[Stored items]
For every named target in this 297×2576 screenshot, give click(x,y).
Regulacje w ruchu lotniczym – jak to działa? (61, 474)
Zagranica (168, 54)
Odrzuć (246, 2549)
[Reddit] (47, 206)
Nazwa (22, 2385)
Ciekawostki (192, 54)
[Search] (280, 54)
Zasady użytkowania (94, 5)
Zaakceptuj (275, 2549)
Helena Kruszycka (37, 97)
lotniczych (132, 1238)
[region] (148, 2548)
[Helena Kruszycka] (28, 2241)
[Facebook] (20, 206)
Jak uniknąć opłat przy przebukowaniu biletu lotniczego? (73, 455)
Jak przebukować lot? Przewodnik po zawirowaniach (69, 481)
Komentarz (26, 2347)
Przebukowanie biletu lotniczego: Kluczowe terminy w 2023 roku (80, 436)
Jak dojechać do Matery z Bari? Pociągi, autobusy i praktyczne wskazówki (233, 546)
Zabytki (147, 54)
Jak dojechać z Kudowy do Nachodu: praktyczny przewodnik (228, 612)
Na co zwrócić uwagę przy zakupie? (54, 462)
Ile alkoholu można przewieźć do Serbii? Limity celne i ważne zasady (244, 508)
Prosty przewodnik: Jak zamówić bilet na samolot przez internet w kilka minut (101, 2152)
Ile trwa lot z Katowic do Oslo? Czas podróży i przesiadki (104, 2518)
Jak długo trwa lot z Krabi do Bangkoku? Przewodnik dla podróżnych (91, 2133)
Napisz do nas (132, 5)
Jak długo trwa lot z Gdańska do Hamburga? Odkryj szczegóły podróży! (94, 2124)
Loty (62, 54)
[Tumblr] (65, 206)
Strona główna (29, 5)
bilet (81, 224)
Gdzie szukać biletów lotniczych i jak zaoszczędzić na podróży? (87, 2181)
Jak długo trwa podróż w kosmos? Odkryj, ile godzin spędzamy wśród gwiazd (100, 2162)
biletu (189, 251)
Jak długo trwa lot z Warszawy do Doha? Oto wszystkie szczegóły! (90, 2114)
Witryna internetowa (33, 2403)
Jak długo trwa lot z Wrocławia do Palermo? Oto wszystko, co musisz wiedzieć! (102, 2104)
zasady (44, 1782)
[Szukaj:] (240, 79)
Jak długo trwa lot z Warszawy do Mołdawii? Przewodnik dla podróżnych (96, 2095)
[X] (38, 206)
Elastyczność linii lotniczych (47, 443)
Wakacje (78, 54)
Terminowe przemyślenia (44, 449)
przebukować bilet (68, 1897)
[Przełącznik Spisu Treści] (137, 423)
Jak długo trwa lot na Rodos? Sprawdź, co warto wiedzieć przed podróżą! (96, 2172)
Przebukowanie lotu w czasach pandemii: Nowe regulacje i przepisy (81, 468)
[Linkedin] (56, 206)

Work instructions> For each line above that contains the word "przebukować", make a copy.

Task solution>
Jak przebukować lot? Przewodnik po zawirowaniach (69, 481)
przebukować bilet (68, 1897)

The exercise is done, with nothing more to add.